Facebook, GE, Fedex + 7 more: 10 reasons for U.S. corporate tax reform

From Citizens for Tax Justice in the U.S.:

"This CTJ report illustrates how profitable Fortune 500 companies in a range of sectors of the U.S. economy have been remarkably successful in manipulating the tax system to avoid paying even a dime of tax on billions of dollars in profits. These ten corporations’ tax situations shed light on the widespread nature of corporate tax avoidance.  As a group, the ten companies paid no federal income tax on $16 billion in profits in 2012, and they paid zero federal income tax on $57 billion in profits over the past five years. All but one paid less than zero federal income tax in 2012; all paid exceedingly low rates over five years."
Read the report here. A little footnote from the report:
"As the New York Times documented, the director of GE’s tax department literally “dropped to his knee” when begging House Ways and Means Committee staff to extend the active financing tax break when it was set to expire in 2008."
Note also that U.S. Congressman Lloyd Doggett, a senior member of the House Ways and Means Committee, is due to release a new non-partisan General Accountability Office (GAO) report showing the marked growth of corporate tax expenditures, and also file a package of three pieces of legislation to reduce corporate tax loopholes:
  • The Stop Tax Haven Abuse Act aims to close several different loopholes by deterring the use of tax havens for tax evasion and strengthening the enforcement of our tax laws. The bill would also require SEC-registered corporations to report annually on the number of employees, sales, financing, tax obligations, and tax payments on a country-by-country basis, shedding more light on the extent of use of tax havens. This bill also provides for additional penalties for failing to disclose offshore holdings and for promoting abusive tax shelters.

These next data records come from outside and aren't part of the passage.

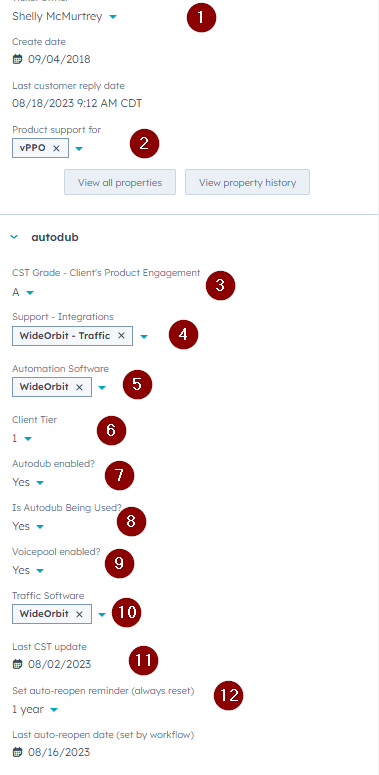Click the Last auto-reopen date calendar icon
Viewport: 379px width, 775px height.
pyautogui.click(x=17, y=752)
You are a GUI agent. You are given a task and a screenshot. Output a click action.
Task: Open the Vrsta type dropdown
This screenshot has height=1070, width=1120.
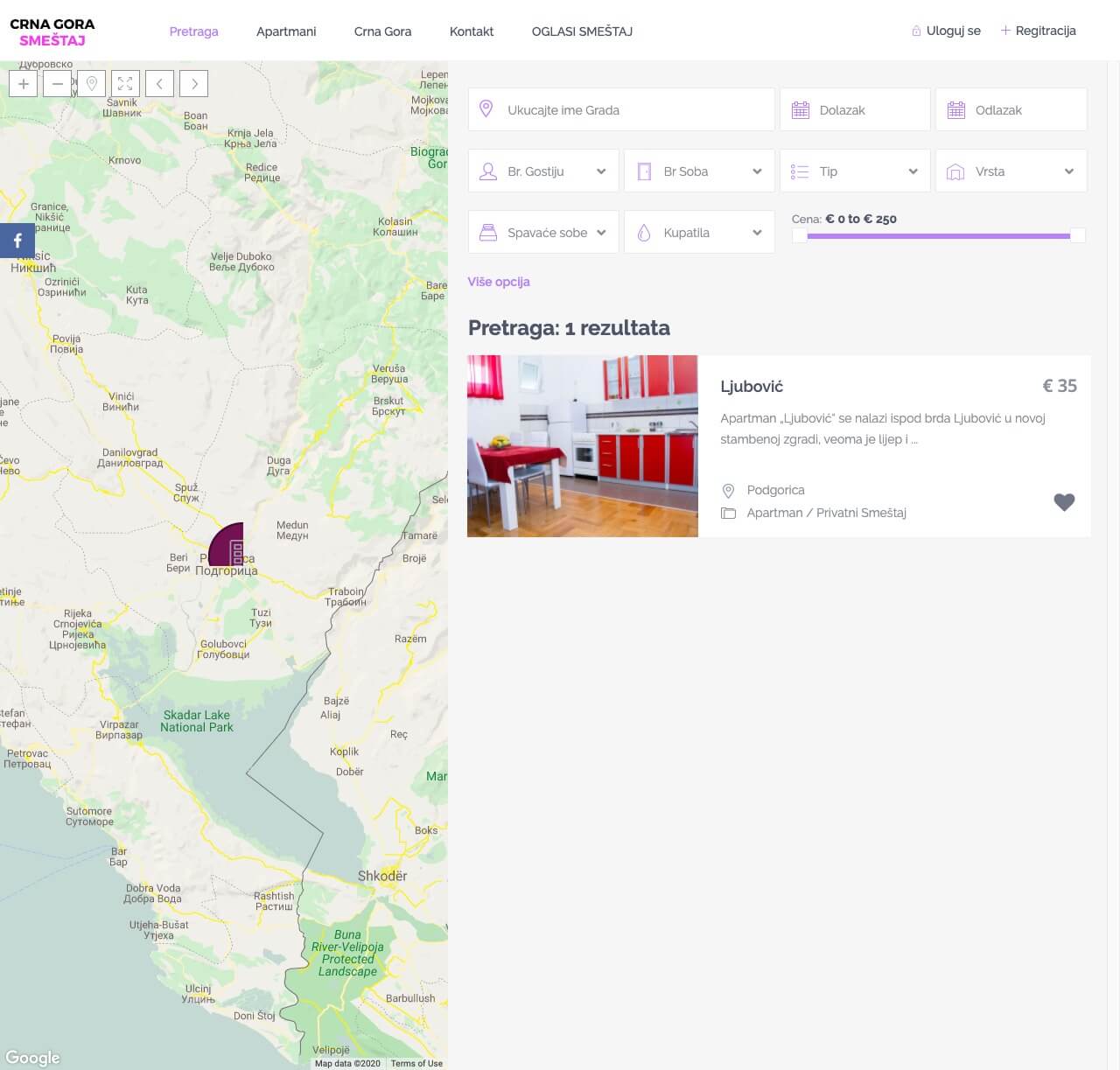click(x=1011, y=171)
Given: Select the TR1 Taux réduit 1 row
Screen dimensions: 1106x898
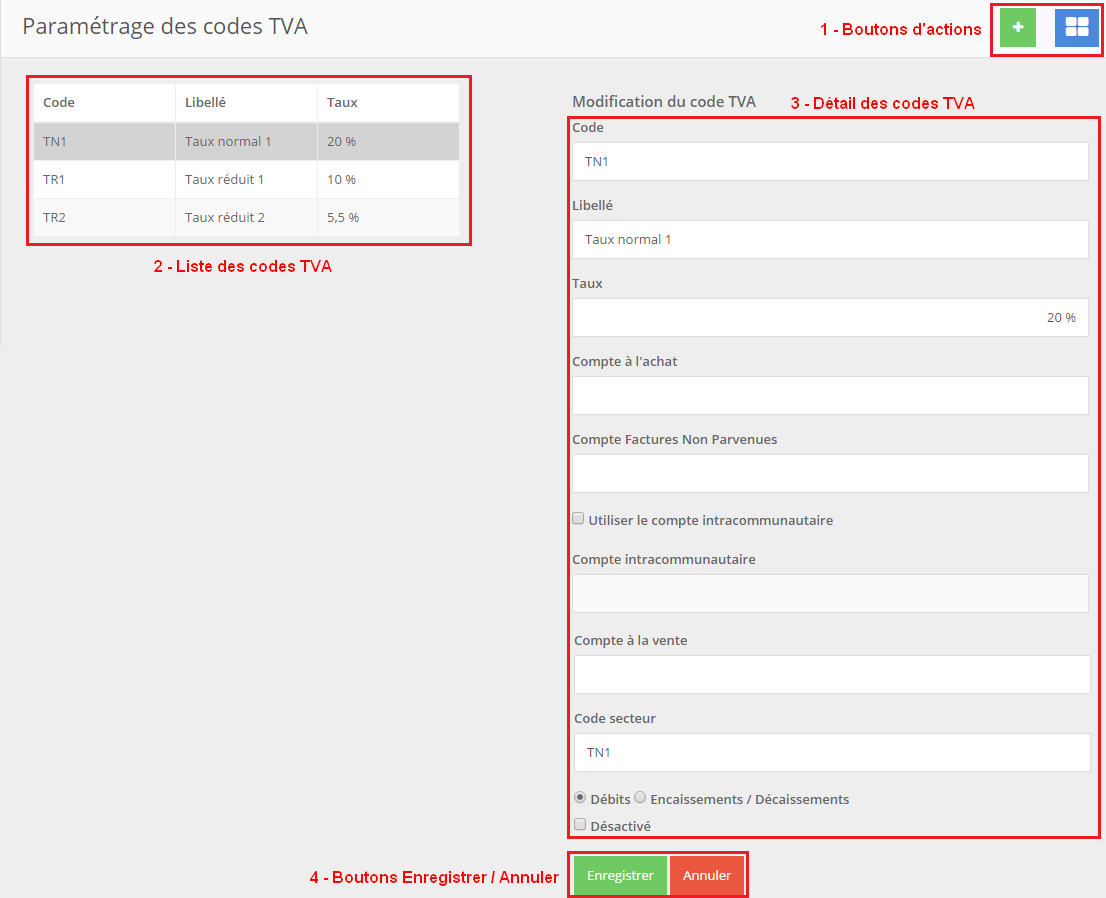Looking at the screenshot, I should pyautogui.click(x=246, y=180).
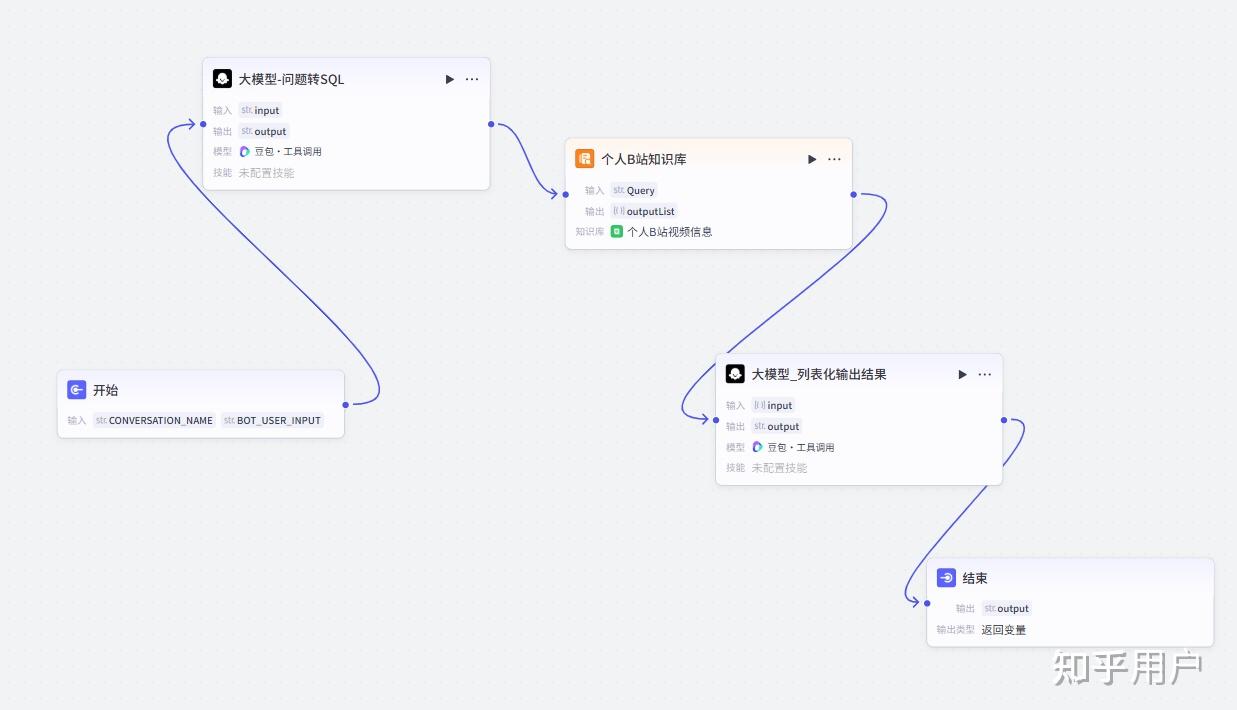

  • The International Tax Competitiveness Act addresses a large and growing area of tax abuse: the practice of developing a trademark, patent, or copyright in the U.S. and then transferring that intellectual property abroad to avoid taxes on the vast income it generates. This bill would treat income from the U.S. intellectual property as U.S. income and tax it accordingly.
  • The Fairness in International Taxation Act would end the current practice of treaty shopping to avoid U.S. taxes. The United States has tax treaties with a number of trading partners that reduce the amount of taxes that a U.S. based entity owes on interest and royalties paid to a foreign parent. Since many of these foreign parent companies are set up in tax havens, these companies now bypass U.S. taxes by routing the payment through a tax-treaty country that then just transfers the funds to the tax-haven parent. This bill would end that legal fiction and say that you only get the tax-treaty discount if the parent company is actually located in a tax-treaty country.